▸ Exercise details: Output the lines from the one containing "You are a GUI" up to and including the one containing "tap(344, 96)", and leave the pictures out.
Start Extracted data
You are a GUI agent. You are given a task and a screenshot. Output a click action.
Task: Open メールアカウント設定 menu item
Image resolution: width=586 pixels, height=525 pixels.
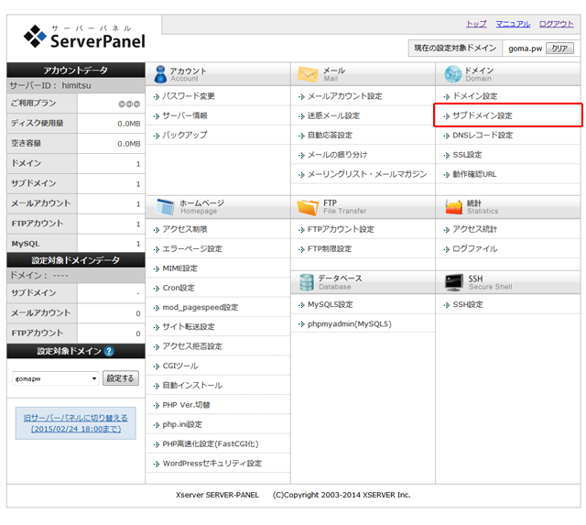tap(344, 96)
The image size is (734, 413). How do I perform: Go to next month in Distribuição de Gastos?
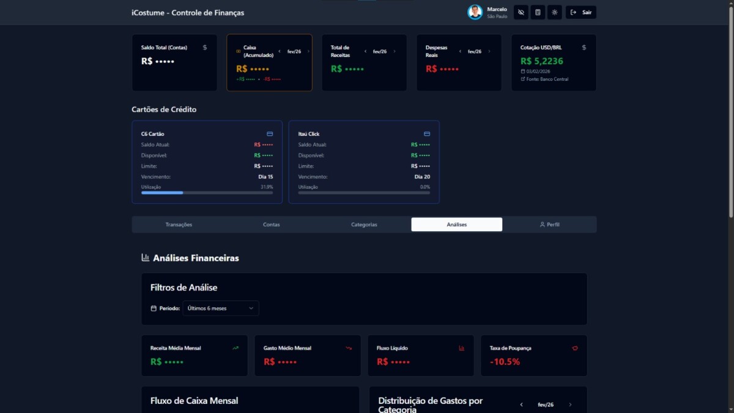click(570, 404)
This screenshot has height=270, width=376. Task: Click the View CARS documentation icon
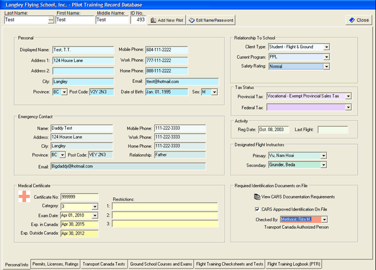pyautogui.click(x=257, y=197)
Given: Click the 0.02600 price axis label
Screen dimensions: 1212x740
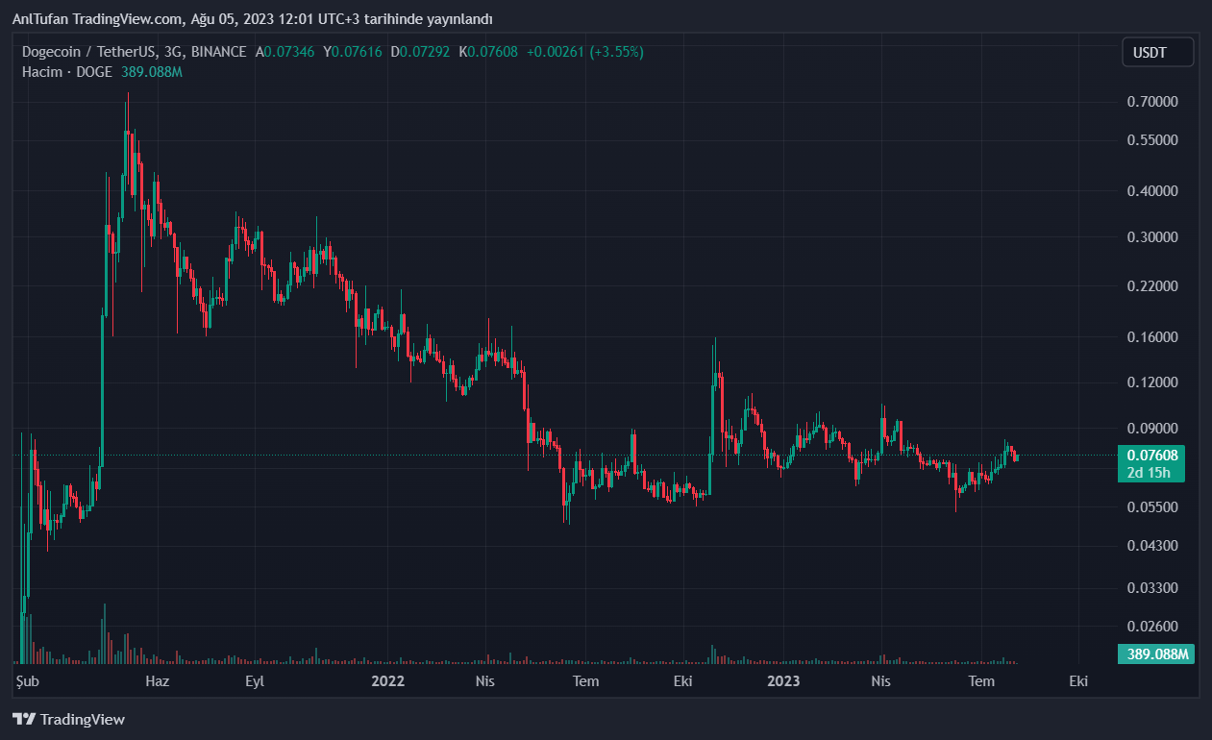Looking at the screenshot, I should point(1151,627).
End Extracted data
Start Extracted data
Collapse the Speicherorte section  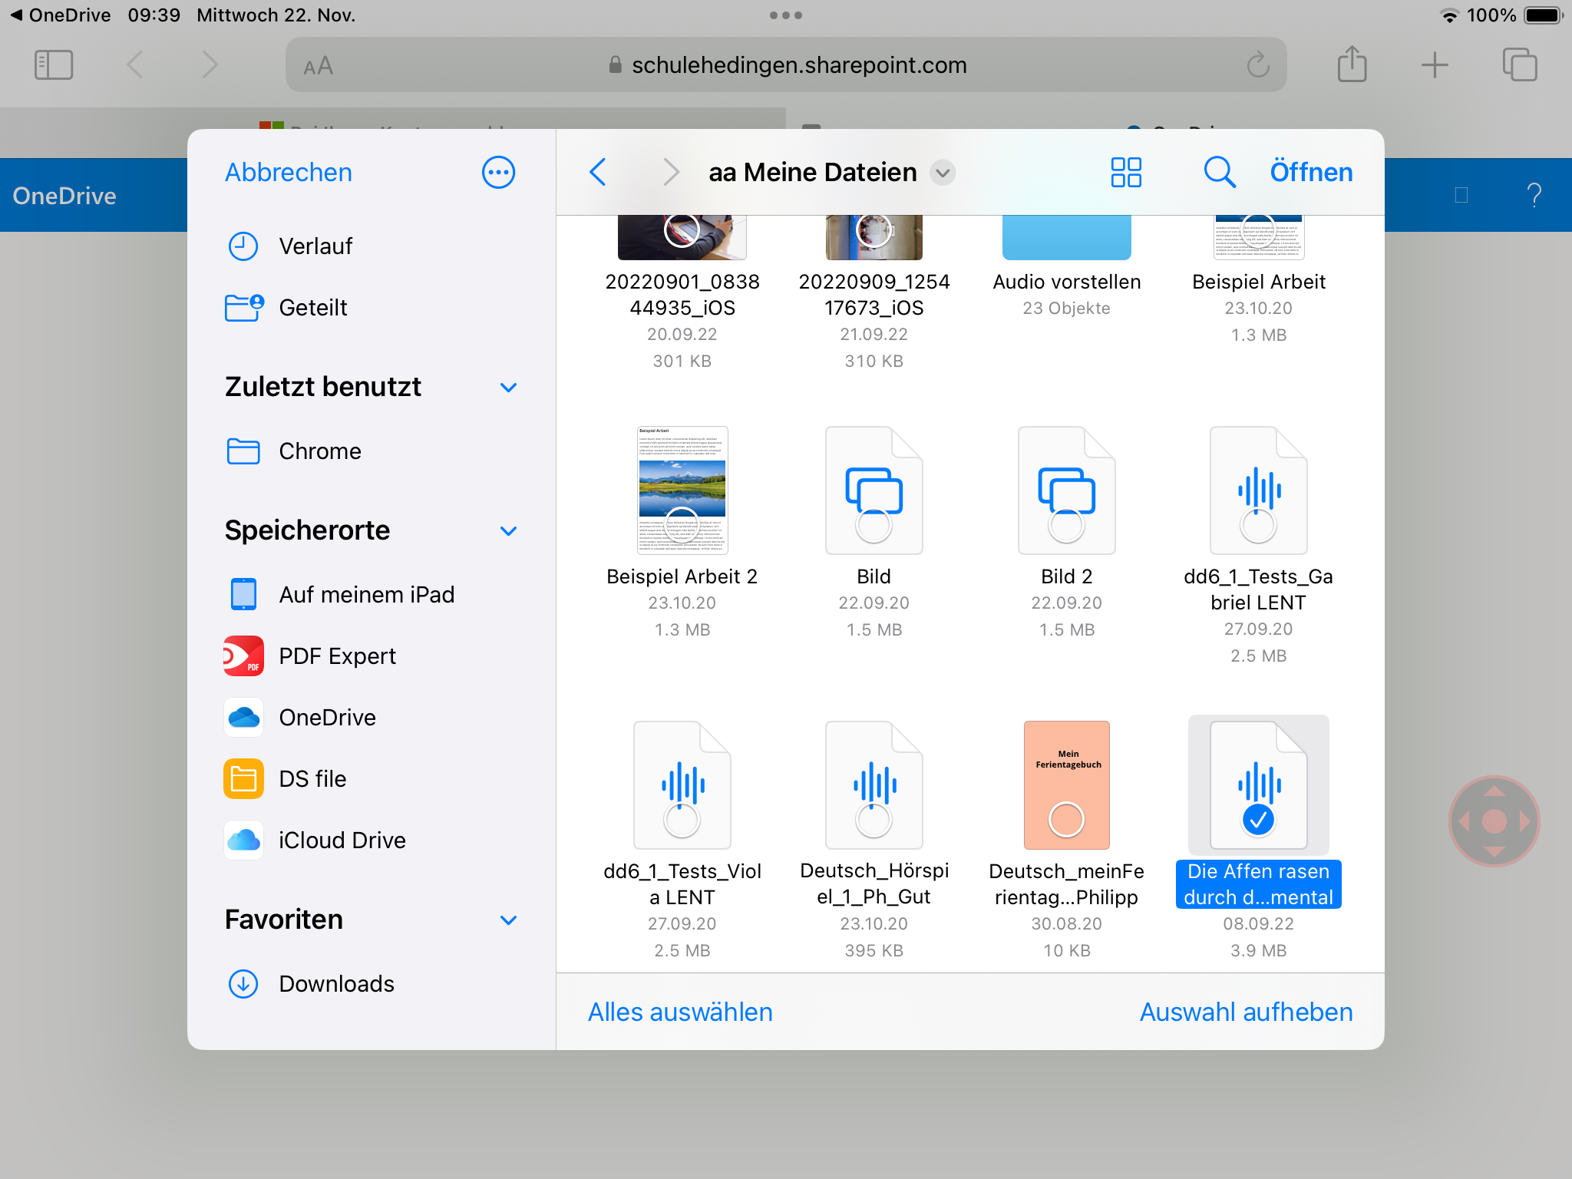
End Extracted data
▸ Correct output:
You are a GUI agent. You are given a task and a screenshot. Output a click action.
Task: Open メールアカウント設定 menu item
Image resolution: width=586 pixels, height=525 pixels.
tap(344, 96)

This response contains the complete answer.